The second conversation comes when Rocky gets a magical, once in a lifetime opportunity to face the Apollo Creed for the heavyweight championship of the world. The movie is a sports fairytale and this part of it is somewhat ridiculous (though not impossible). But what isn’t ridiculous is how everyone in Rocky’s world reacts when he becomes famous overnight.
Paulie wants a job. Mickey does too, saying that he could be his manager and will look out for him.
Rocky, for perhaps the only time in a movie that’s forever beating him down, lashes out.
“Remember I needed your help about 10 years ago …” he starts. And wooo boy. He has some things to say.
Still, when the screaming is over Rocky runs out of his house and grabs Mickey and pulls him in. So Mickey becomes his trainer and manager. And he lets Paulie trade on his now, famous name. That includes wearing an advertisement on his robe to the big fight.
Mickey upon seeing the robe: “Well, what do you get out of it.”
Rocky: “Paulie gets three grand. I get the robe.”
Mickey: “Shrewd!”
And Rocky woos and wins that girl he loves and they start to build a relationship and a life together.
All this happens before the fight.
In life Rocky is a loser, a bum, but as a person, he’s got a heart of gold. And when things go his way you can’t help but cheer for him.
Every scene in Rocky is either funny or heartbreaking and a lot of the time it’s both.
Let’s talk about one more scene just for the fun of it. Rocky ends up on the evening news for his unusual training method which is to go into a commercial freezer and beat giant racks of hanging meat until he breaks their ribs and ends up bloody.
Then we see “Duke” Apollo’s trainer watching this with growing alarm. This guy is punching the hell out of anything in his way in a freezer, meanwhile, Duke’s fighter is wearing expensive suits and doing business deals and assumes that the fighting will take care of itself.
He tries to warn him but Apollo won’t listen.
Later, during the fight, when Apollo has realized his painful mistake Duke says this: “He doesn’t know it’s a show. He thinks it’s a damn fight.”

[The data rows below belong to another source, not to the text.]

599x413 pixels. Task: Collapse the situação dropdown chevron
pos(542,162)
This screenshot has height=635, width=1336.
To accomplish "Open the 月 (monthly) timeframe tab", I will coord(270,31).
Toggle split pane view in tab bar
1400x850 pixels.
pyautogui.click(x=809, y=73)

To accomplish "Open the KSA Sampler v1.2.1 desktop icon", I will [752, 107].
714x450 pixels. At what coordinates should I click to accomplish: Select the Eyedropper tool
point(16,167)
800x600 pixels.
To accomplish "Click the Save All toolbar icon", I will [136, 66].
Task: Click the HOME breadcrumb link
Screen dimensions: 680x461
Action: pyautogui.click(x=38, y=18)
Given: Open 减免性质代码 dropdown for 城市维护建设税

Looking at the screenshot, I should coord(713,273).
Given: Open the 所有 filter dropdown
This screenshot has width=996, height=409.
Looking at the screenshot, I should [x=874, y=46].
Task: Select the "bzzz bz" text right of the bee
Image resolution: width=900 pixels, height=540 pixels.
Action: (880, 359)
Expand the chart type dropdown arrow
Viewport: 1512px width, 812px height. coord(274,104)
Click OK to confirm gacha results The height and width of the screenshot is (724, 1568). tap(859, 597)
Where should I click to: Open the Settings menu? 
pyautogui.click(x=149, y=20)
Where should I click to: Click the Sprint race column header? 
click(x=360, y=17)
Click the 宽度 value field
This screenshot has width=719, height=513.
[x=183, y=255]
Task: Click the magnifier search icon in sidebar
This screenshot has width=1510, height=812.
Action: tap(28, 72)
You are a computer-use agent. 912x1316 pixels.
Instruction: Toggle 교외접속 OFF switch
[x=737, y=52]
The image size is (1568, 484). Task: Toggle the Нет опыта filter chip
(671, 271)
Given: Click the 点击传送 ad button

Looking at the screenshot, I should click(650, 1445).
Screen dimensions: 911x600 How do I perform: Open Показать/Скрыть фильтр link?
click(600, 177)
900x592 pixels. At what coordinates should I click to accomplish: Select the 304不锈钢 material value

Famously, Rocky does not win the fight in Rocky. The night before he tells Adrian that he knows he can’t win but that no one had ever gone to the end of a fight with Apollo without getting knocked out and if he could just do that … if he could just go the distance.
Well, the fight is spectacular and the ending is what you would expect.
But that’s not what makes me cry every time I watch it. What makes me cry is that Rocky was a winner before he ever stepped in the ring.
He was good to his friends, he was true to himself and he relentlessly worked for his dreams. And it didn’t matter that the world thought he was a failure because he never gave up, never gave in and never gave an inch.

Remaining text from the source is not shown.